#### [RAW DATA]
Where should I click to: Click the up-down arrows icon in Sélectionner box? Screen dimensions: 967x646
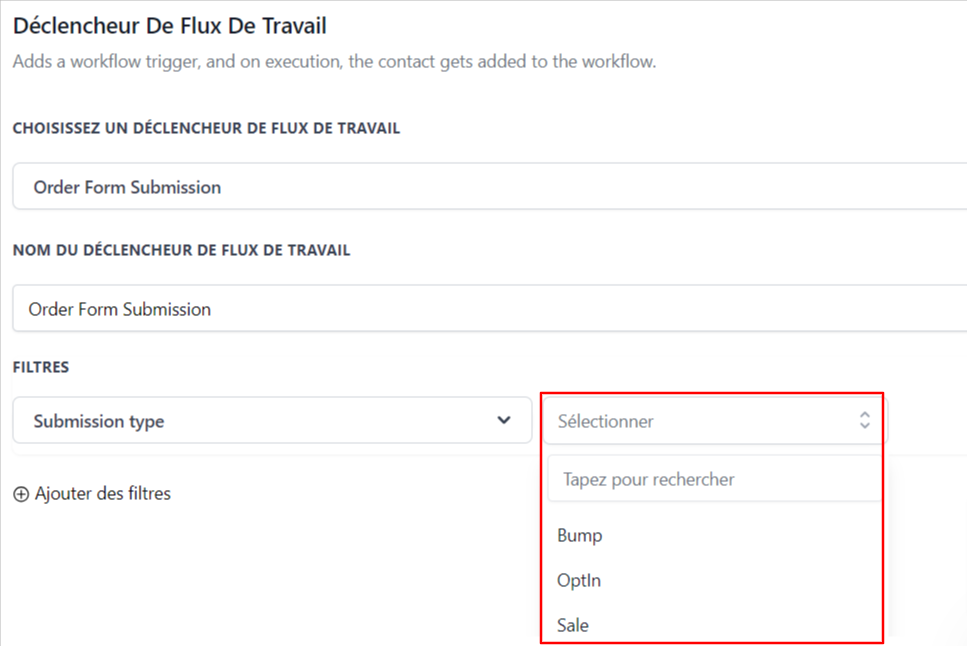865,421
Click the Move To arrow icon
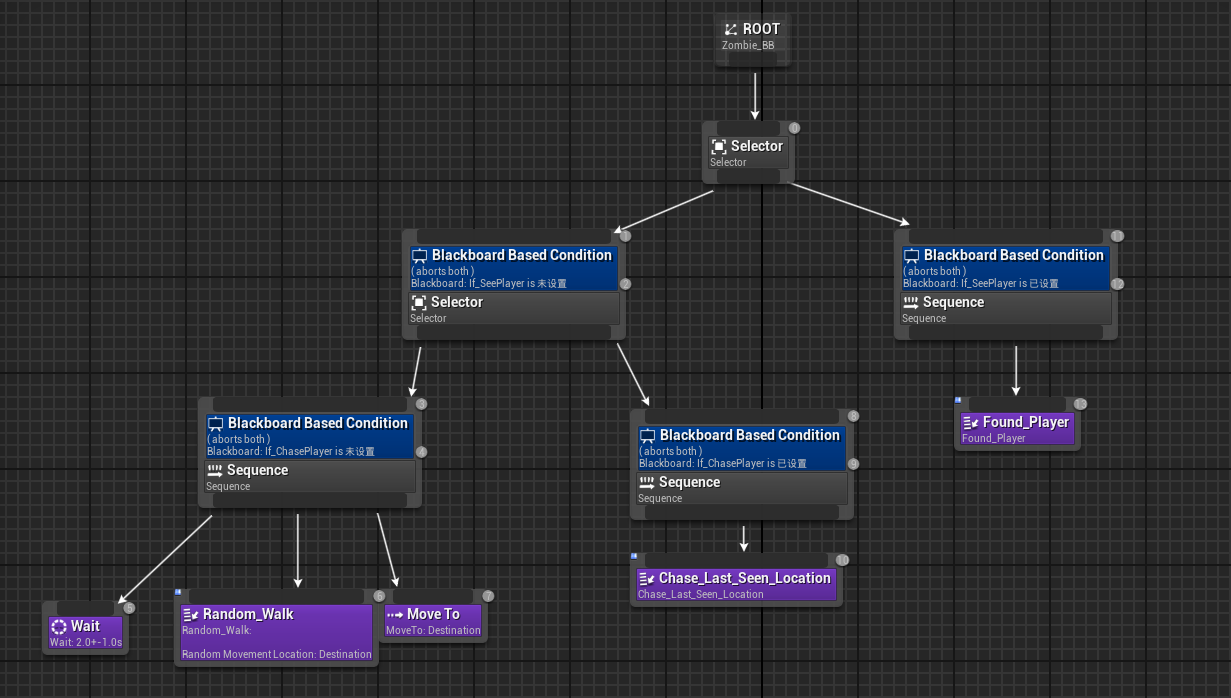The image size is (1231, 698). tap(393, 614)
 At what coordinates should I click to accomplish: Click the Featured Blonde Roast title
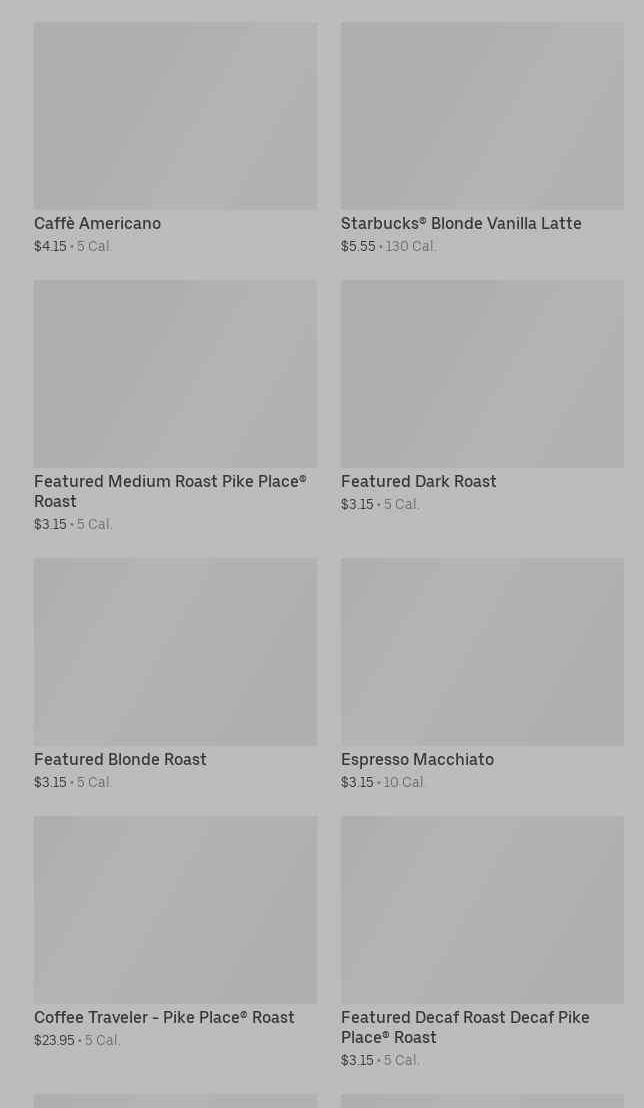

#### [REQUIREMENT]
At the line containing "Click the Move To arrow icon", start reproducing exactly, and stop after the last line of the listing; include both ends, and leave the pictures out.

#### [RESPONSE BELOW]
Click the Move To arrow icon
The image size is (1231, 698). tap(393, 614)
 At what coordinates should I click to accomplish: Click the Featured Blonde Roast title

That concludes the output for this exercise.